EXERCISE AIM = In the entries below, how many lines contain the string "price"? Give the number by itself.

*** Opening INFORMATION GIVEN ***

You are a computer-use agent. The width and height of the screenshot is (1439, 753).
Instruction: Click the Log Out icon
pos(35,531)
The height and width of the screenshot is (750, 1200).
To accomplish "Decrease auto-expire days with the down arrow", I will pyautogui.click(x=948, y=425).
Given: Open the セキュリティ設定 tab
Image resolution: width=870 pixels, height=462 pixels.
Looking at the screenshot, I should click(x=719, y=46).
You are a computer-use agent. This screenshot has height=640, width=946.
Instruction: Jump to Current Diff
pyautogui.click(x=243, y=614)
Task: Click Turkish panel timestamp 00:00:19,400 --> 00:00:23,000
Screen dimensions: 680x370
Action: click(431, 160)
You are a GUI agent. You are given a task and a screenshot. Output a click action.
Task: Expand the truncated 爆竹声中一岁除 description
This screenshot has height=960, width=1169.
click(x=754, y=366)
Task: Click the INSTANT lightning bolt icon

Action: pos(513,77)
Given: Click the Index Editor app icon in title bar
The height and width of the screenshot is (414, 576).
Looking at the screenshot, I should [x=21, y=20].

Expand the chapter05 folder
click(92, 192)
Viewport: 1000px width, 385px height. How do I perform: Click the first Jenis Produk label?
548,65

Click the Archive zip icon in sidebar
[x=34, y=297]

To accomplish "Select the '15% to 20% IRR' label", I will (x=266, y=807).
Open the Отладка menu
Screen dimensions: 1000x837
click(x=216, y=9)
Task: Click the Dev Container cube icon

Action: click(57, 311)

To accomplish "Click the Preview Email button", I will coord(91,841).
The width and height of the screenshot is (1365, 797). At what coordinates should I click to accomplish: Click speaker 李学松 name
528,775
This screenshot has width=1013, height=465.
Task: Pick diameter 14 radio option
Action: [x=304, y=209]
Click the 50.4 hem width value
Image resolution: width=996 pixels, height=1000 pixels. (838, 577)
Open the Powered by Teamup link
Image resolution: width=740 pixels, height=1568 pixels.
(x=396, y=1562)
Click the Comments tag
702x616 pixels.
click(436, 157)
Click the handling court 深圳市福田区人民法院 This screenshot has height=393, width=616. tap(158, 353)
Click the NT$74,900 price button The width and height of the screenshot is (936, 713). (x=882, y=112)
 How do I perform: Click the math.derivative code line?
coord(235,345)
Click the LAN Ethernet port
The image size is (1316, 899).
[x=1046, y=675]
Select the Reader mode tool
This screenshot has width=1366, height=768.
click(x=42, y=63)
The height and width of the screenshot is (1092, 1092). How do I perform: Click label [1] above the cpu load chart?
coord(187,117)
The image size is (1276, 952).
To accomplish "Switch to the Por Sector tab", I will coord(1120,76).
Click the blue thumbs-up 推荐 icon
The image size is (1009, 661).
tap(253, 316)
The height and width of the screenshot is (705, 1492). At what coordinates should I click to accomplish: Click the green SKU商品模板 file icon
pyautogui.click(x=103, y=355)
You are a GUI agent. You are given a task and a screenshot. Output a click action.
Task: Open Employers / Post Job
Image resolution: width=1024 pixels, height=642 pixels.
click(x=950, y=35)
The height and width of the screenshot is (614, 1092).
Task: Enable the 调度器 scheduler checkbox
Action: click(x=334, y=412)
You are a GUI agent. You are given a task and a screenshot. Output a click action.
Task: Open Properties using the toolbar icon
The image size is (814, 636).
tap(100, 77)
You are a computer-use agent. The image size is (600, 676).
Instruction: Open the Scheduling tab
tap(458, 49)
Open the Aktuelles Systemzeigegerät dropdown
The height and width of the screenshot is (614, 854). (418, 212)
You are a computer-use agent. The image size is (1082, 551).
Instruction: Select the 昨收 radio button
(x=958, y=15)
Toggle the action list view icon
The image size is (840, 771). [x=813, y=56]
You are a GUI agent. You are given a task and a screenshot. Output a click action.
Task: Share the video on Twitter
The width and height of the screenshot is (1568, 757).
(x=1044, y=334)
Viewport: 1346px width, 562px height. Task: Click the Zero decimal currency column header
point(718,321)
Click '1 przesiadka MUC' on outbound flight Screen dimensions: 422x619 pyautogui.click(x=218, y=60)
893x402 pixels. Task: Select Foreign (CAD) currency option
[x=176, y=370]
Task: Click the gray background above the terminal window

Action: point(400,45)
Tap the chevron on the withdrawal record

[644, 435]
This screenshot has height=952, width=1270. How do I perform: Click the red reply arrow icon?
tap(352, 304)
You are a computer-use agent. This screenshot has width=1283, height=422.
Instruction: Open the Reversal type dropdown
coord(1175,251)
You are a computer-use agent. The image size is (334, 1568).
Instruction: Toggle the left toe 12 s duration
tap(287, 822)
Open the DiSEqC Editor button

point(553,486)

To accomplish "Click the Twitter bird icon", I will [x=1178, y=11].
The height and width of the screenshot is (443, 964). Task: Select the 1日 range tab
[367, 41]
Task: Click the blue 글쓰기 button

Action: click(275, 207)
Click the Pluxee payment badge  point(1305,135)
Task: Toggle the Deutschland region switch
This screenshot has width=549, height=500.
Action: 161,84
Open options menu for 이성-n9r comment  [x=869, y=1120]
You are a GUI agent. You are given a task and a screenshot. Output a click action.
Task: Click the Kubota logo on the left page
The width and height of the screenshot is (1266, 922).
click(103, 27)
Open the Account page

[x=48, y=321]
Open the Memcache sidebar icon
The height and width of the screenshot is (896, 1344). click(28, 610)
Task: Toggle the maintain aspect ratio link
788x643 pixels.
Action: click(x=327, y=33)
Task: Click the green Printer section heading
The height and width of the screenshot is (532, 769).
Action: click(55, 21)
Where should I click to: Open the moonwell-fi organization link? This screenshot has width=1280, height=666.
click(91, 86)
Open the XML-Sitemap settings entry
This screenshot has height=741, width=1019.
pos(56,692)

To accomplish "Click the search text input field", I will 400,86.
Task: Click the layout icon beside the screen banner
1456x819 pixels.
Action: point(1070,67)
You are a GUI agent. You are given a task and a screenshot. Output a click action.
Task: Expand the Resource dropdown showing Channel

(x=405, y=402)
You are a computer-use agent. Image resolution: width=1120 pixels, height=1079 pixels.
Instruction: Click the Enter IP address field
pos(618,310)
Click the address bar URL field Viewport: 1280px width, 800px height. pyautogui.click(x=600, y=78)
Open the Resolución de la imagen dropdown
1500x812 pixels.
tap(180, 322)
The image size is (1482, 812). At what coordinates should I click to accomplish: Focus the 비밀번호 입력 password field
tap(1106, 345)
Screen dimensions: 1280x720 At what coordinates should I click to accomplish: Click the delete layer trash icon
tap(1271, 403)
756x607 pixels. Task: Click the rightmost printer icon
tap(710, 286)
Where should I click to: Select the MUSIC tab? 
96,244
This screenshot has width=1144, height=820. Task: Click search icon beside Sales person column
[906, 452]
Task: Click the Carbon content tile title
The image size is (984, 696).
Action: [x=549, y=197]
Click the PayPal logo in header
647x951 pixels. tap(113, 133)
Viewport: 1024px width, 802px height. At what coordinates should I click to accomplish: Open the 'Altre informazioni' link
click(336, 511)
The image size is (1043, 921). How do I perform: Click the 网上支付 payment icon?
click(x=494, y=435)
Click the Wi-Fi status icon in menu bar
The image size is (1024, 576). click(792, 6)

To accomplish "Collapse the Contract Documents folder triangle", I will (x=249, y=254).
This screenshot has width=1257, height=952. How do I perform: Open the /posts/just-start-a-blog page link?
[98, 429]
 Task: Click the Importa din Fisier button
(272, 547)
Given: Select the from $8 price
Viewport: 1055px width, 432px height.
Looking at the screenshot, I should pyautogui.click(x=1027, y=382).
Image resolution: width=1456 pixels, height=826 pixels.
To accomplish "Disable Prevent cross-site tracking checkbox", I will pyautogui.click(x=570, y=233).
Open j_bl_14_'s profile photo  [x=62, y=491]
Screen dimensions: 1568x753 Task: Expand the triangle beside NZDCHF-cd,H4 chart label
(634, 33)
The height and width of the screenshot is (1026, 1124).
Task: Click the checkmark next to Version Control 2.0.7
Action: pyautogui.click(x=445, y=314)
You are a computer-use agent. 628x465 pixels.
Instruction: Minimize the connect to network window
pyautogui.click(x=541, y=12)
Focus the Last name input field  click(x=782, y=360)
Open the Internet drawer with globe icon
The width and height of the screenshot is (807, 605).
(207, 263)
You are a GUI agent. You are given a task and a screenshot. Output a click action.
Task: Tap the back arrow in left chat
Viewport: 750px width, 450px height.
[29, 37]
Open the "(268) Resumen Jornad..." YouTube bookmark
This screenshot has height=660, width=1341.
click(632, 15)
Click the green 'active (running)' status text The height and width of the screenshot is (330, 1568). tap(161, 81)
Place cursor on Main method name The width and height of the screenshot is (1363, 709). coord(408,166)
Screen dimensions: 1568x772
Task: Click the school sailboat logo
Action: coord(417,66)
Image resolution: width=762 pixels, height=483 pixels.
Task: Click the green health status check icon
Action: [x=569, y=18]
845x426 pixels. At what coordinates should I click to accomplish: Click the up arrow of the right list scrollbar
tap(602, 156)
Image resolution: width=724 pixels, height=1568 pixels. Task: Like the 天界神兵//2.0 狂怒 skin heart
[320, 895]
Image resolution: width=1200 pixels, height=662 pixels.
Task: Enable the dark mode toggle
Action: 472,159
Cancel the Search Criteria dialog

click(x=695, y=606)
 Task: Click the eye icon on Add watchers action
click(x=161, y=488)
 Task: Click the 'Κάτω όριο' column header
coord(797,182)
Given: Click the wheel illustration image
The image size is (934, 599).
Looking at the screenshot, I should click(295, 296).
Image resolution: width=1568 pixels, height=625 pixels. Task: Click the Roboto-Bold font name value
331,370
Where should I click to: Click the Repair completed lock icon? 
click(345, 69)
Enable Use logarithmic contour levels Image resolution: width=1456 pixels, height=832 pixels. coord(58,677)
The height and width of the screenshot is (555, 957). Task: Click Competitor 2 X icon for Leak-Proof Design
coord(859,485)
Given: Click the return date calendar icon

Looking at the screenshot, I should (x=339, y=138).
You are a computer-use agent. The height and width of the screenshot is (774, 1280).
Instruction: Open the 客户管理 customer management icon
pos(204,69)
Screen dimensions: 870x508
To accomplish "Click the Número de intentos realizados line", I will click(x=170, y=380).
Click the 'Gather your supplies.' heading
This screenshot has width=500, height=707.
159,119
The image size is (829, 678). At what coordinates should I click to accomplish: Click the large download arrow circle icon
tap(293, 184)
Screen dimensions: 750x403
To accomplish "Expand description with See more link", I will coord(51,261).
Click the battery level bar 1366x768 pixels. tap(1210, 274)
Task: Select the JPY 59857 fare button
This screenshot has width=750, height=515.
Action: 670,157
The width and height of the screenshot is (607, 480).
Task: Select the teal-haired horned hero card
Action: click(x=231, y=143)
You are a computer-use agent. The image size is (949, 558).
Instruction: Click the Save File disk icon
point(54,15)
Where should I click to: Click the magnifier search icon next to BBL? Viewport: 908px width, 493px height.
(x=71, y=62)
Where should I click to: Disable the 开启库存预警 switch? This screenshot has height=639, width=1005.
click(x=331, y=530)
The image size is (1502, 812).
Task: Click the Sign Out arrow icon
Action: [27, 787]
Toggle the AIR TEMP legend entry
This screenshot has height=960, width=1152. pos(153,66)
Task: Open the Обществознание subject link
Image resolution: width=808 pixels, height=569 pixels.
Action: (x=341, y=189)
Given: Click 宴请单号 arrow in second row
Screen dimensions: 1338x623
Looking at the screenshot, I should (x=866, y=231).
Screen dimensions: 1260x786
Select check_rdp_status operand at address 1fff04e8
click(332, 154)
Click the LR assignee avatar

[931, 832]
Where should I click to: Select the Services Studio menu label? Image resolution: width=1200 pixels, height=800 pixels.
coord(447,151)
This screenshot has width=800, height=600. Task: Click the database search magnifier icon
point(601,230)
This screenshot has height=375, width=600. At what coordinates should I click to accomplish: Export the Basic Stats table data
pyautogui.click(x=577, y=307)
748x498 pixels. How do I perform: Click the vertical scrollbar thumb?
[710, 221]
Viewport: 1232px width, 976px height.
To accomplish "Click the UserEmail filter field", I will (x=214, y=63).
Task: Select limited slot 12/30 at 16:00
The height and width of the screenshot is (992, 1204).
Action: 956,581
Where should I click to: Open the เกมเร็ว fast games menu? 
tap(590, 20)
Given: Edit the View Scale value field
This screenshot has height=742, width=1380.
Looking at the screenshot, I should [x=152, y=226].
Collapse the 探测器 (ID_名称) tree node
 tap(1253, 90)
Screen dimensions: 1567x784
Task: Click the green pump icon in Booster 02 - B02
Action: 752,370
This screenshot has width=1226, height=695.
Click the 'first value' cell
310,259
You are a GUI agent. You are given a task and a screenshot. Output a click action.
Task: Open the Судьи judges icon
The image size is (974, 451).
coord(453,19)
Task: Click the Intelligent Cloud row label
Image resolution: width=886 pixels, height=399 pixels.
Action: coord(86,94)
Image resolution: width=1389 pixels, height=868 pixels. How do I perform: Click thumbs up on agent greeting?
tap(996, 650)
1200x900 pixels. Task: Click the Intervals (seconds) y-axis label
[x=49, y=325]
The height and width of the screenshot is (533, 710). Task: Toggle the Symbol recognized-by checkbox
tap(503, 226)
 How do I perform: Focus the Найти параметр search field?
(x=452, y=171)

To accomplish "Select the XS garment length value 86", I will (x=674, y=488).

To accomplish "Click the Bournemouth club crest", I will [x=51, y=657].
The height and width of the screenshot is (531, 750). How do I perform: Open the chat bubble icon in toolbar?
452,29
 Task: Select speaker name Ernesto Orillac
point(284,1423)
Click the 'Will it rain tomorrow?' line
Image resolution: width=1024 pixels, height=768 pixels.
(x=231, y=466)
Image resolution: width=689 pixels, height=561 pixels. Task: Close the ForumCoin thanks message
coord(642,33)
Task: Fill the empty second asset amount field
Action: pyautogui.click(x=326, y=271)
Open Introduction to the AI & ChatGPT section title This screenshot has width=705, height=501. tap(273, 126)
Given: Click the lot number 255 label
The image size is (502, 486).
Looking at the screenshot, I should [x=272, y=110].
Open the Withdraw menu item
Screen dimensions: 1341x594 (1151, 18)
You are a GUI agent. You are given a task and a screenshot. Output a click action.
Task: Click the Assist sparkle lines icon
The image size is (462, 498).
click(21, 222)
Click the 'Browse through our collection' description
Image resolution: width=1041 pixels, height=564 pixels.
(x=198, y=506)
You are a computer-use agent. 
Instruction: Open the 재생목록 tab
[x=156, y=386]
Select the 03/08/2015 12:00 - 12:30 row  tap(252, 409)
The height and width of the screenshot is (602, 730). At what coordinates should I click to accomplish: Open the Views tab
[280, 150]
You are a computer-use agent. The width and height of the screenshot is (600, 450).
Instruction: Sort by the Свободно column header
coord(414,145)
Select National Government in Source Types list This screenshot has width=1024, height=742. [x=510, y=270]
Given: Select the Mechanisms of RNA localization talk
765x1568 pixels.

*** Closing INFORMATION GIVEN ***

OUTPUT OF THE TASK = 2